While browsing in a flea market, antique store, or cleaning out the attic of a family home have you opened a photo album with black paper or an old shoe box and found a stack of old black and white photographs? Maybe you stopped and wondered who these people where that graced the glossy surfaces.
You know they are from an era way before your time, the quality of the image may be poor being either over or underexposed. They may be blurred because of a slow shutter speed and a shaking hand, fingers may extend down over the lens, heads may be cut off as the view finder and the lens did not see the same part of the image.
Selfies are not new, one of the first was taken by Charles Eastman using his new development, the hand held box camera. His box camera opened the world of photography to the public for personal (amateur) photos. Its size may have become smaller over the years, but the same basic design lasted well into the 1960s. Today you will see examples gracing the shelves of antique stores.
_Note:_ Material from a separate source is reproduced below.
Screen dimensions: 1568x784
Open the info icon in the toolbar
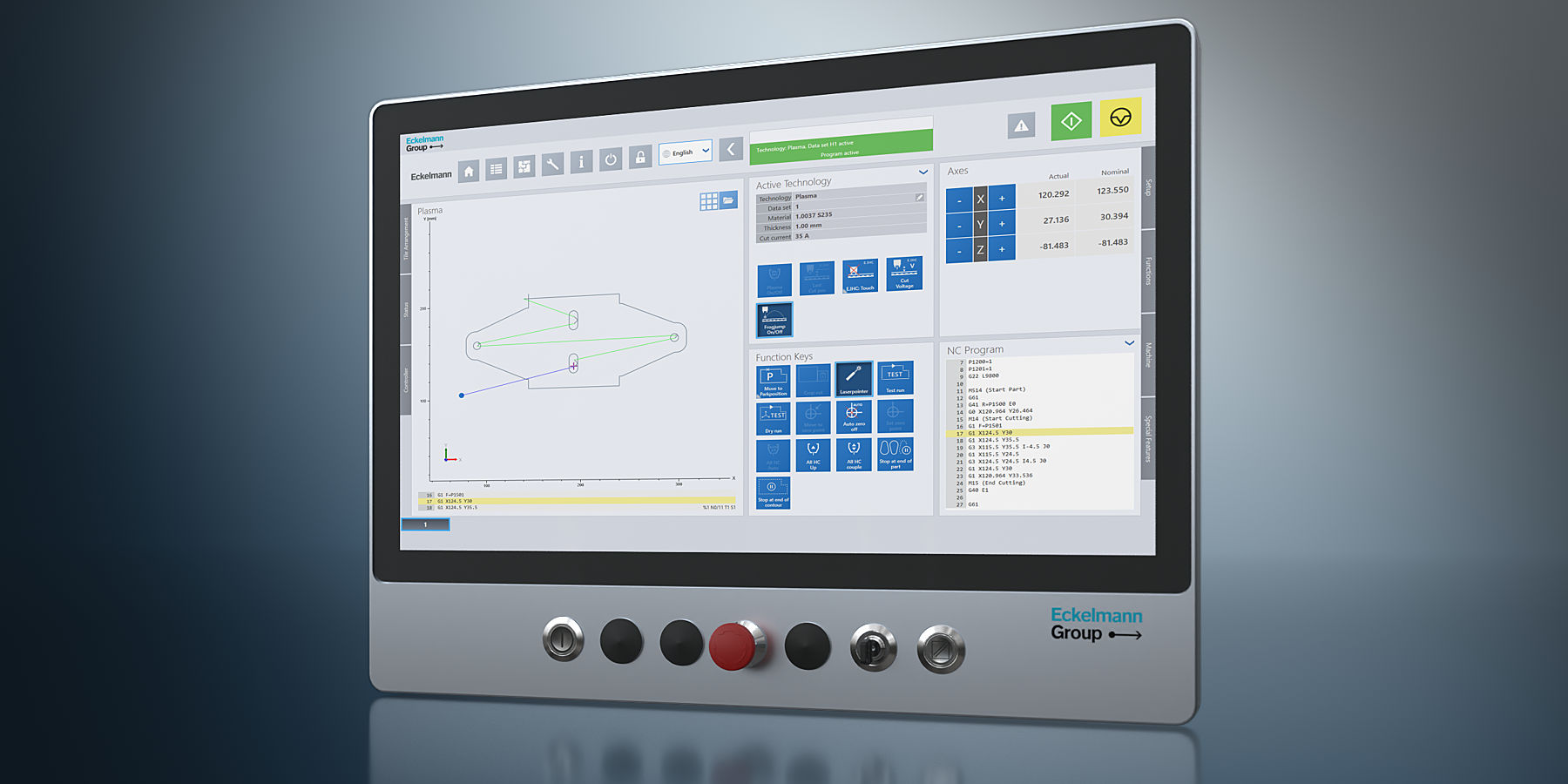(582, 163)
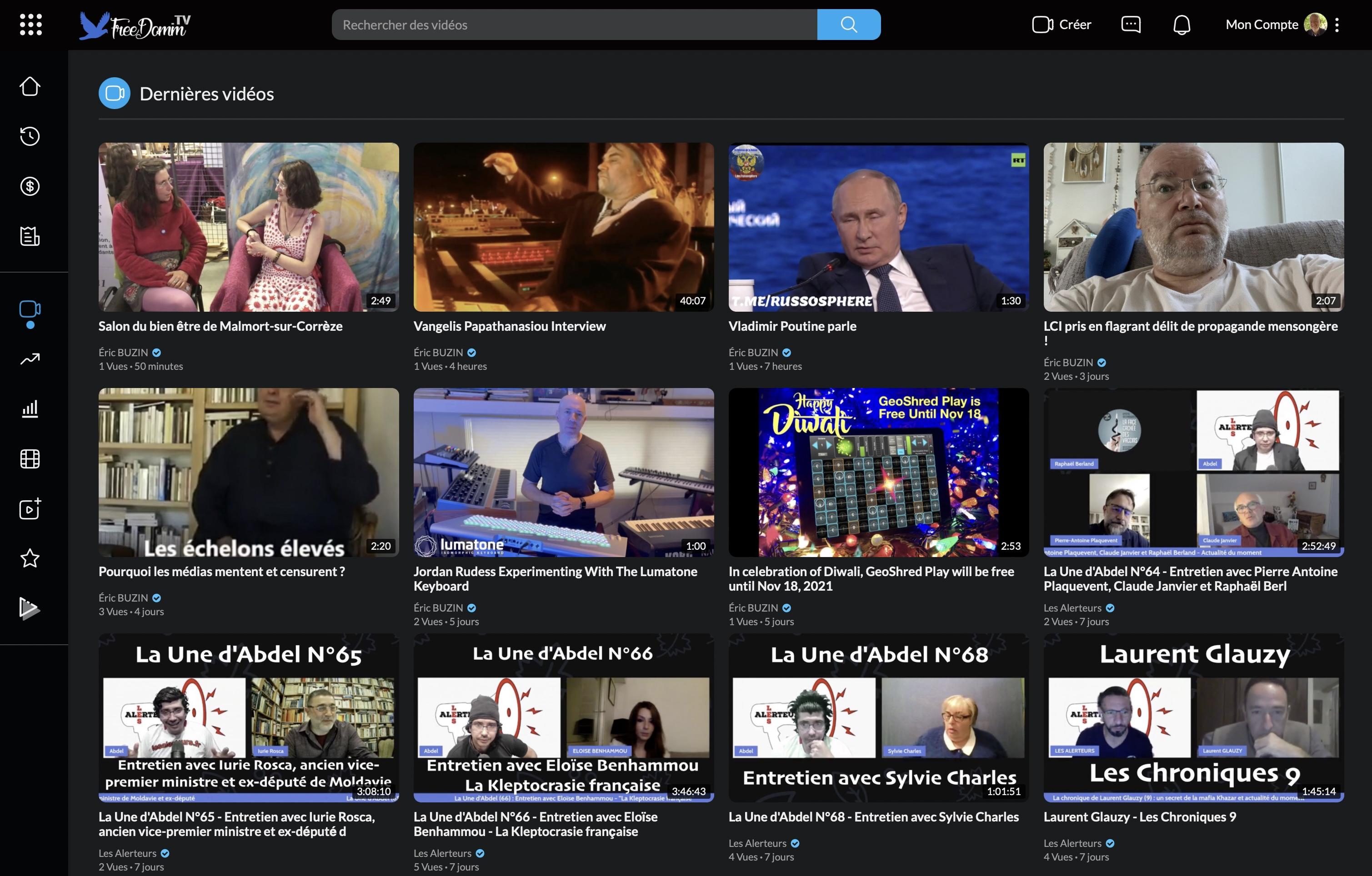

A roll of film would allow 12 images, double images were a hazard when you forgot to wind the film, and flash bulbs provided light for indoor shots. You used your roll of film and then, either took it to the drug store or mailed it in a yellow envelope to be developed and the pictures printed. This generally took about a week or a little more before you could enjoy the product of the little box of immorality.
A careful exploration of the faded photographs revels four basic subject: stills, children, animals, and people. None of the are labeled so the futre viewer does not know where they where taken or who posed for the camera.
Still lifes are bowls of fruit, plants, holiday decorations, vehicles, homes, barns, etc. They are flat and lifeless with one shape blending into another without definition. Shadows, if they exist at all, are muddy and indistinct.
Children's faces are ugly squints as they face the sun. The instructions that came with the camera told the photographer to let the rays of the sun fall over his left shoulder to properly illuminate the subject. Children being who they are adore making funny faces for the camera.
Animals that were prized for their qualities or family pets are beloved subjects for the roving lens and were often used to finish a roll. Dogs and cats have enlarged heads and small bodies as the photographer was bending over bending over to snap the picture while the pets stretched to investigate this strange thing that was being that was being poked their way. Blurs were common where paws and tails moved while the shutter was open.
People are stilted and posed in groups, dressed in their Sunday best standing on steps, sitting on porches, or perched on the family car, but wearing phony smiles or grimaces of endurance while waiting for the photographer to study the image through the view finder.
The romanticize portrait of an individual, usually a girl posed against a tree was a common favorite. The setting was used by amateur and professional alike. The worst one of this genre I ever saw was the engagement photo of a former student. The trunk of the tree was covered with poison ivy, It required hospitalization and two weeks for her to recover from the photo session.
On rare occasions you will discover a jewel where luck played a greater factor than skill. Treaure these old photographs as they are a glimpse into everyone's past.